Activity
Will you write out, word for word, the part of the nursing exam text below starting at "A) Increased calcium" and ending at "the primary mechanisms."?

Extracted text
────────────────────────────────────────

Question 3: A client with acute pancreatitis has a serum calcium level of 7.2
mg/dL (normal: 8.5-10.2 mg/dL). Which pathophysiological mechanism best
explains this finding?
A) Increased calcium excretion due to renal failure
B) Saponification of calcium with necrotic fat in the abdominal cavity
C) Decreased calcium absorption due to malabsorption
D) Increased calcitonin secretion from pancreatic inflammation
Answer: B) Saponification of calcium with necrotic fat in the abdominal
cavity
Rationale: Hypocalcemia in acute pancreatitis is caused by the saponification
(binding) of calcium with free fatty acids released from necrotic fat in the
abdominal cavity. This process consumes calcium, leading to decreased serum
calcium levels. This is a hallmark of severe acute pancreatitis and can be a
poor prognostic indicator. Renal failure, malabsorption, and calcitonin are not
the primary mechanisms.

,Question 4: A client with cirrhosis develops ascites and spontaneous
bacterial peritonitis (SBP). The nurse should monitor for which complication?

────────────────────────────────────────

Data for analysis

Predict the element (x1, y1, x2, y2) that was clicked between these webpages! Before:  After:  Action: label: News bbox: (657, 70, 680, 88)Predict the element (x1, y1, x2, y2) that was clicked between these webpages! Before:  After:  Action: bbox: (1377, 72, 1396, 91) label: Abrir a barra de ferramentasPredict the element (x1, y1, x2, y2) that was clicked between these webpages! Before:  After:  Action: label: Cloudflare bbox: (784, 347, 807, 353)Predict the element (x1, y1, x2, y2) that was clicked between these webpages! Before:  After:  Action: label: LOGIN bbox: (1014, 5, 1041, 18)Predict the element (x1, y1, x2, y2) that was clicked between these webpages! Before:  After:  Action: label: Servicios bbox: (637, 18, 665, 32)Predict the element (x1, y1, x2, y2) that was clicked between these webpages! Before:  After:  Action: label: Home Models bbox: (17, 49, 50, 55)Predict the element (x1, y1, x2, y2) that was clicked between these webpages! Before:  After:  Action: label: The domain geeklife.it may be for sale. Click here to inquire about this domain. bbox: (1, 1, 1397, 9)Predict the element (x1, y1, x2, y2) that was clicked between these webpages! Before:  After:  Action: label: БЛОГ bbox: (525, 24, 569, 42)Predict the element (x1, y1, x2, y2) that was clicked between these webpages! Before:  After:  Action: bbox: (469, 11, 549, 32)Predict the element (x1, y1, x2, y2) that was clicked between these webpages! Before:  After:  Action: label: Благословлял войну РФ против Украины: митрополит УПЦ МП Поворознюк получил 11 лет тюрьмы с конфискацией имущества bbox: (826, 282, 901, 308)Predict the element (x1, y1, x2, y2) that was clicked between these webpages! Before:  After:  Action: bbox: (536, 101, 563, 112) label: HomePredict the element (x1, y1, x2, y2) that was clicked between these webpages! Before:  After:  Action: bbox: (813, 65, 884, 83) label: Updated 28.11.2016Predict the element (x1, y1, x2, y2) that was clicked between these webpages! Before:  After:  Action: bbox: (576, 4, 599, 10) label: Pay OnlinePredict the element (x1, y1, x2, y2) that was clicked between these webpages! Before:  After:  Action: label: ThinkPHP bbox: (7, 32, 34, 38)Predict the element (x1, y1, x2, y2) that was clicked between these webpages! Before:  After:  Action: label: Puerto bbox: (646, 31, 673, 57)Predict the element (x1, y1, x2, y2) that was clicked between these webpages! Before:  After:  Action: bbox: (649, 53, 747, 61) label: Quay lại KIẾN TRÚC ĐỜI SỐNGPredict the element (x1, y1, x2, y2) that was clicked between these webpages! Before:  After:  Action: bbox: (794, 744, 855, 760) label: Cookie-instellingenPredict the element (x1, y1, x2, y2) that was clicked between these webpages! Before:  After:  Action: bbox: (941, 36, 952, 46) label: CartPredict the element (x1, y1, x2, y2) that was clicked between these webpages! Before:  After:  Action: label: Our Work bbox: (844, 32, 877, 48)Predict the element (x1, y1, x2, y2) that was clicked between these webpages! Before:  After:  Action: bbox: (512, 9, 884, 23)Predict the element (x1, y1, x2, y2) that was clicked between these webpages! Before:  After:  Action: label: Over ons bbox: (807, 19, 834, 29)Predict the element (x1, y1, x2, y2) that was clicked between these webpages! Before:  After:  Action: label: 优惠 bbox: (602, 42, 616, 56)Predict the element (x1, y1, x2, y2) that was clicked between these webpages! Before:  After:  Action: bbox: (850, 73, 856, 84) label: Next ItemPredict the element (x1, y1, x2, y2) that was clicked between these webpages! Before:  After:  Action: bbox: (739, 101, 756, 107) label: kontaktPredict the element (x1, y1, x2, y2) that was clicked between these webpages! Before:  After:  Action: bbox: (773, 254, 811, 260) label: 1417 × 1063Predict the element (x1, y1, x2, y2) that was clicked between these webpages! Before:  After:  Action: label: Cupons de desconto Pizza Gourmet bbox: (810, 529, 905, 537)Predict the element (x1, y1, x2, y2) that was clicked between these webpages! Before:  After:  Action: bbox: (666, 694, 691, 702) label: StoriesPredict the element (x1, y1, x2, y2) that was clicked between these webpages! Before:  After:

────────────────────────────────────────

Expected answer
A) Increased calcium excretion due to renal failure
B) Saponification of calcium with necrotic fat in the abdominal cavity
C) Decreased calcium absorption due to malabsorption
D) Increased calcitonin secretion from pancreatic inflammation
Answer: B) Saponification of calcium with necrotic fat in the abdominal
cavity
Rationale: Hypocalcemia in acute pancreatitis is caused by the saponification
(binding) of calcium with free fatty acids released from necrotic fat in the
abdominal cavity. This process consumes calcium, leading to decreased serum
calcium levels. This is a hallmark of severe acute pancreatitis and can be a
poor prognostic indicator. Renal failure, malabsorption, and calcitonin are not
the primary mechanisms.